Moving on to gross margin, which equals revenue minus the cost of goods sold that includes things like hosting costs and customer support. Fastly achieved an 55% gross margin in CY18 below Akamai’s 65% in CY18.
Of each operating expense item, Fastly spends the most on S&M at 35%. Fastly has a sales efficiency coefficient of 0.60. As a reminder, the sales efficiency coefficient measures gross profit increase over a period divided by sales & marketing investment. The company has an incredibly strong magic number of 1.2. A magic number of over 1.0 the business paid back its customer acquisition costs in a one-year timeframe.
In terms of net income margin, Fastly was -21% in CY18, an improvement from -31% for the equivalent period a year earlier.
In July 2018, Fastly achieved a $935M valuation when it closed a $40M Series F financing led by Deutsche Telekom Capital partners.
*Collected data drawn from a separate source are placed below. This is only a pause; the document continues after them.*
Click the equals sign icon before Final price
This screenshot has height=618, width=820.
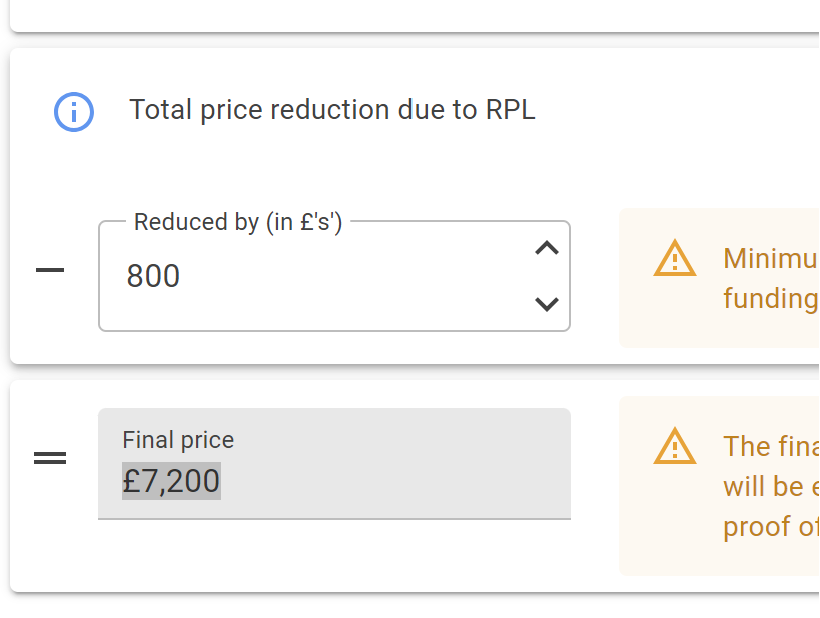click(x=50, y=458)
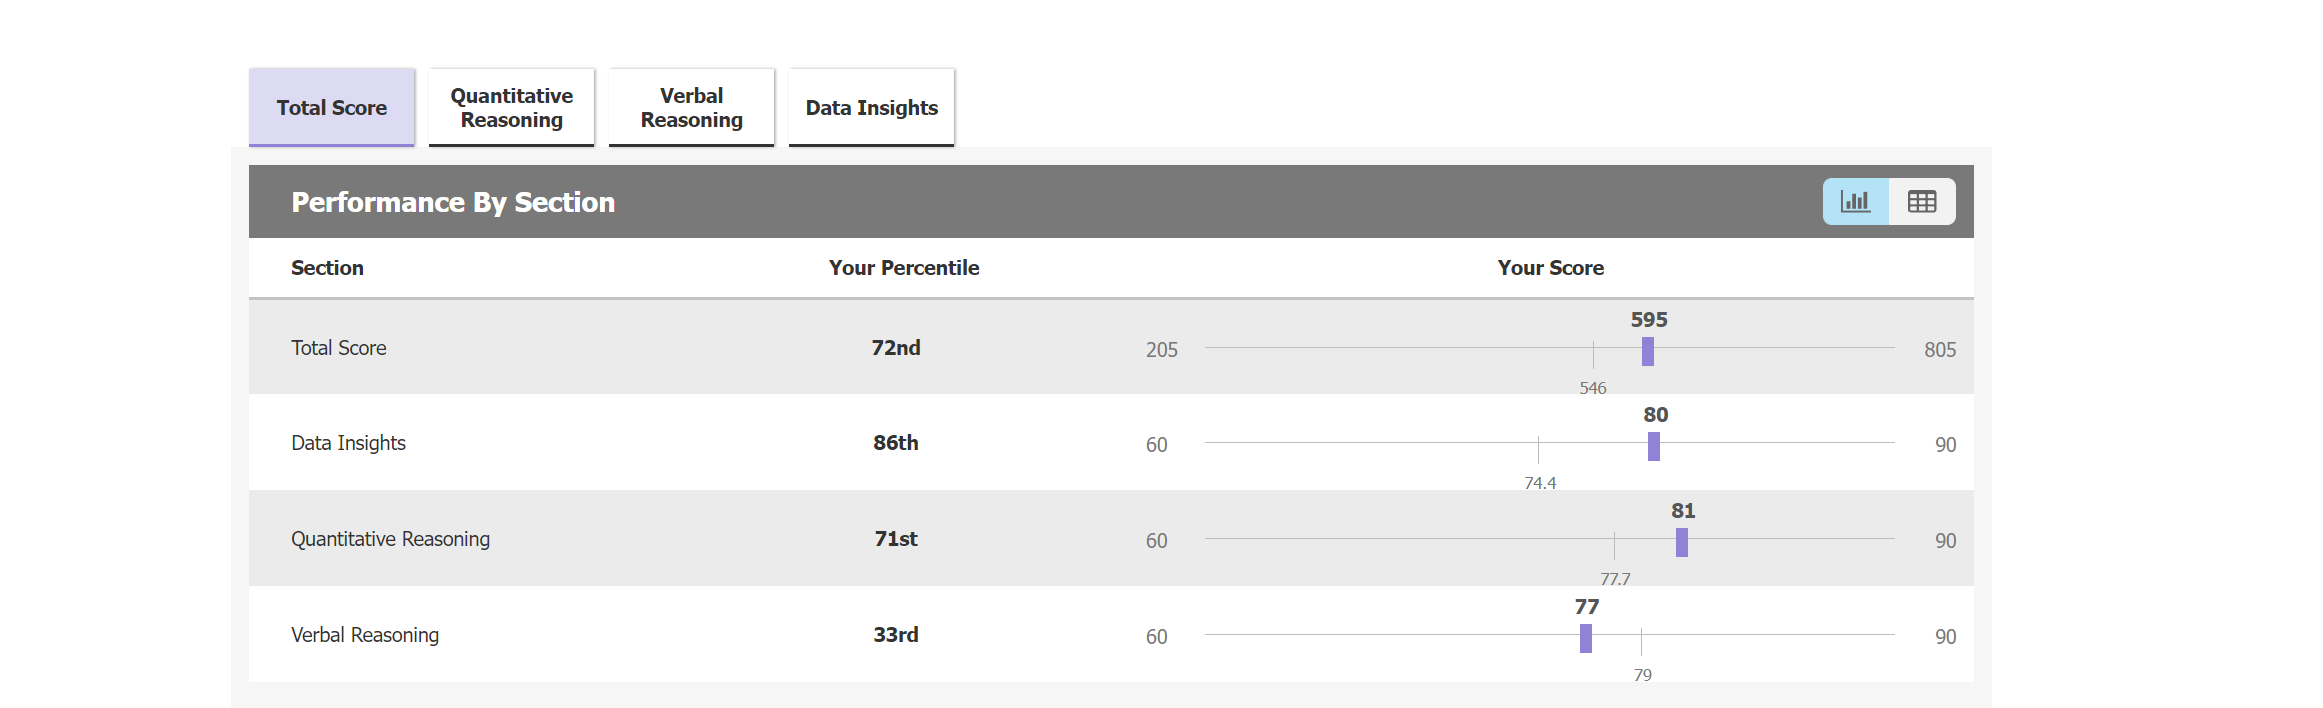Screen dimensions: 2323x708
Task: Click the 79 mean tick mark
Action: [1641, 641]
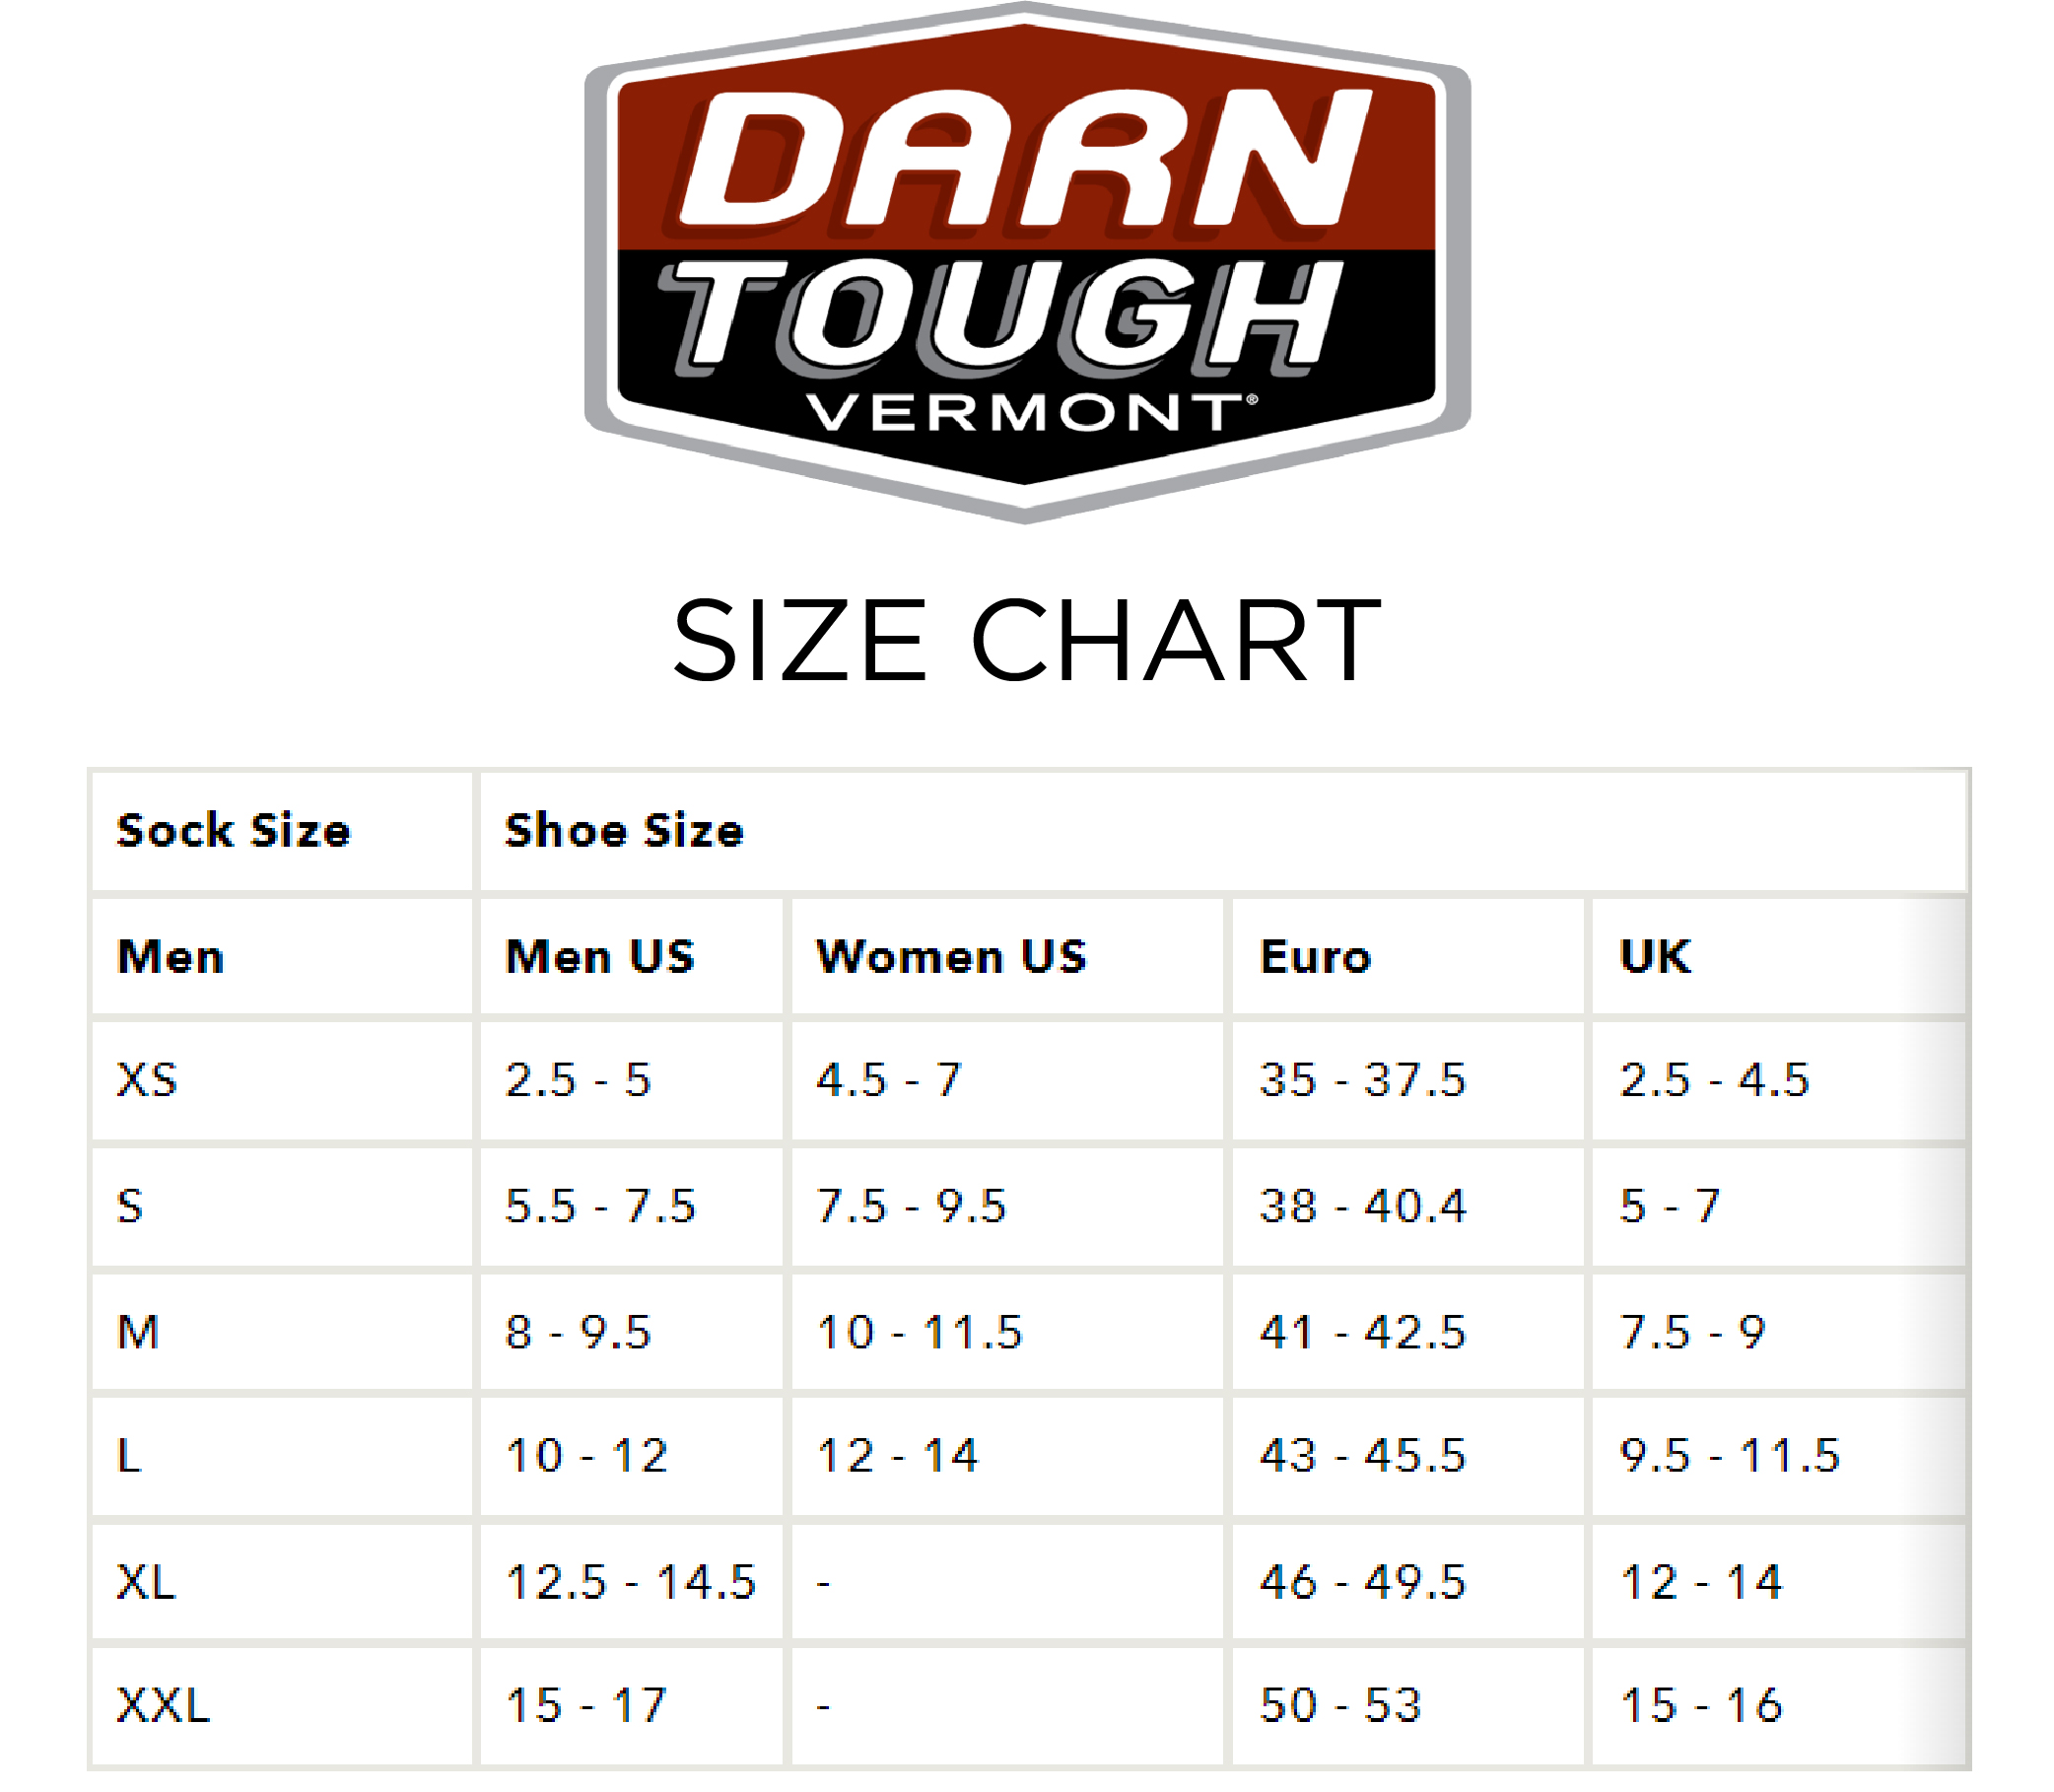Click the SIZE CHART heading

[x=1027, y=640]
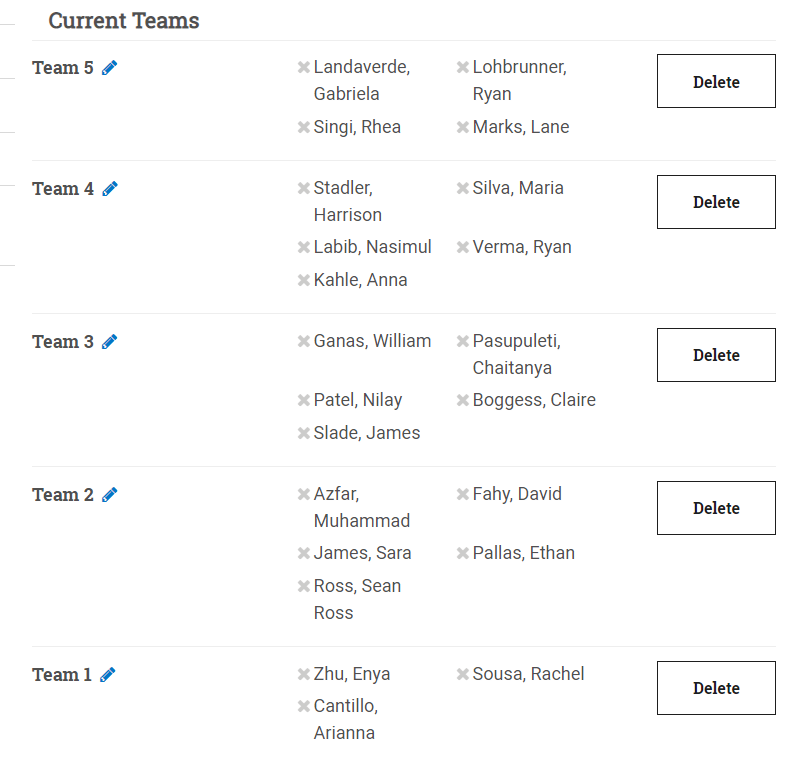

Fastly has raised $219M in funding from investors including Battery, August, ICONIQ, Amplify, and O’Reilly AlphaTech.
Fastly’s IPO registration touches on a few trends: 1) hyper-connected end-users are increasingly impatient, 2) advanced mobile applications like IoT, AR/VR, and live streaming, and 3) developers are the new decision-makers. With good revenue and customer growth, and strong net dollar retention, it will be exciting to watch as Fastly goes public.